Tim Barrus, New York Times
The New York Times keeps trying to cover – the NEW education. How do we change what gets delivered to children has to be delivered to children. Now, let us go to special education. No one wants to talk about special ed as it is juxtaposed with typical children being served with a traditional educational paradigm.
A slippery slope where we are quite familiar with the ability of the well-worn map that directs kids into special education like the monster woman who emerges from the television in a dripping mayhem of, we the professionals, decent, caring teachers, who function in classrooms with compassion, but not too many people are asking why special education students are not graduating into a structured context that facilitates these kids to interact with typical children.
Which is where it’s at.
A place of interaction that turns into discovery.
But it’s not happening.
Children who are successful and have typical homes in typical towns (this does not mean foster children) with typical schools at a time in the world that is bigger and more complicated than typical suggests. There is no such thing as typical. Typical is rhetoric that says what do we do with all these struggling kids. Special education itself has been treading water for so many decades that when the thing faces some needed change, the animal itself becomes unrecognizable.

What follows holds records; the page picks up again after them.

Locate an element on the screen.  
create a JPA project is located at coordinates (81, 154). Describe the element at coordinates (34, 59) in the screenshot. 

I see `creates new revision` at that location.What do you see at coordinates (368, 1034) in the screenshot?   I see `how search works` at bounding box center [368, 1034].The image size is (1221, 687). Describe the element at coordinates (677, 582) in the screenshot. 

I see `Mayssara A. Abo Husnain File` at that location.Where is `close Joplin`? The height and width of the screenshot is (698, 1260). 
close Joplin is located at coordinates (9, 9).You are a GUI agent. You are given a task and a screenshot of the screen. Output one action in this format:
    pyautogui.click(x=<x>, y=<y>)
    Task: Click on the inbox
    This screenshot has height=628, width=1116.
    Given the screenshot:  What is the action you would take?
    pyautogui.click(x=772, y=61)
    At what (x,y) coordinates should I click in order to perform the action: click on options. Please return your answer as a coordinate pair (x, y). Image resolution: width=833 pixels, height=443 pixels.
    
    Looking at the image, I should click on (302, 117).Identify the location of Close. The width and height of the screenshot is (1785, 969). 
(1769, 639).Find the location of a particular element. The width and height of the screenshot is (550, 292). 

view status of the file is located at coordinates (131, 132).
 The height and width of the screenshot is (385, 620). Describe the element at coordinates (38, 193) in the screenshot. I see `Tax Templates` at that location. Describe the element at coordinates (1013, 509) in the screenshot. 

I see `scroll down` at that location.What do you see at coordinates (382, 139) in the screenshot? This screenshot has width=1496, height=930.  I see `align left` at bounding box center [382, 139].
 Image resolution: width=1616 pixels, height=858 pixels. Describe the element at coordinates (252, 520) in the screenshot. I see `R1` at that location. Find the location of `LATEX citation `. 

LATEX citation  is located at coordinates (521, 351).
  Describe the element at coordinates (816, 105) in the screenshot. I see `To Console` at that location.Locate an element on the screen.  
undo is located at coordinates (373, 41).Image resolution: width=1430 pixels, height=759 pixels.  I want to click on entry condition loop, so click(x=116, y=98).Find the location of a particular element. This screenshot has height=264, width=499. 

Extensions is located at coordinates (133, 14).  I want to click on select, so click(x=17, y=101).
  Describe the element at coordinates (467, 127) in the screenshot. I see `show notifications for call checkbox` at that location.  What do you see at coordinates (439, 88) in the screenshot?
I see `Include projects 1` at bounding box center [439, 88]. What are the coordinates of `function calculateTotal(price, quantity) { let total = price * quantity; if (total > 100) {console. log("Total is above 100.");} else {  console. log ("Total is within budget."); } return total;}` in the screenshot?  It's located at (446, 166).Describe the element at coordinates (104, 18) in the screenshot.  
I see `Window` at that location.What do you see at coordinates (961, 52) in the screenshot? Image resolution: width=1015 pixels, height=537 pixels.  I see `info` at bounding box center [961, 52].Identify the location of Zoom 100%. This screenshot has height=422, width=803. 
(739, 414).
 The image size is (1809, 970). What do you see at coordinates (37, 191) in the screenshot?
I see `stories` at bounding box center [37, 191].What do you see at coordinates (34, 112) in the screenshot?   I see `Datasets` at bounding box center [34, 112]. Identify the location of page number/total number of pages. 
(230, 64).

I deal with adolescents with HIV. HIV is just the beginning. The I Am Going To Quit School Damn You Syndrome pops up a few years with my kids before it pops up with students we call typical. Failure is a huge hole in the ground they bury themselves into invisibility. No one transitions to regular school. Grade level is ephemeral. Success is a sliding scale. We fail them. We are stuck in the boiler room. Where we are not seen. We are the playground police. And you went to school to supervise playgrounds.Teachers become mere keepers of the peace. Soldiership becomes the status quo.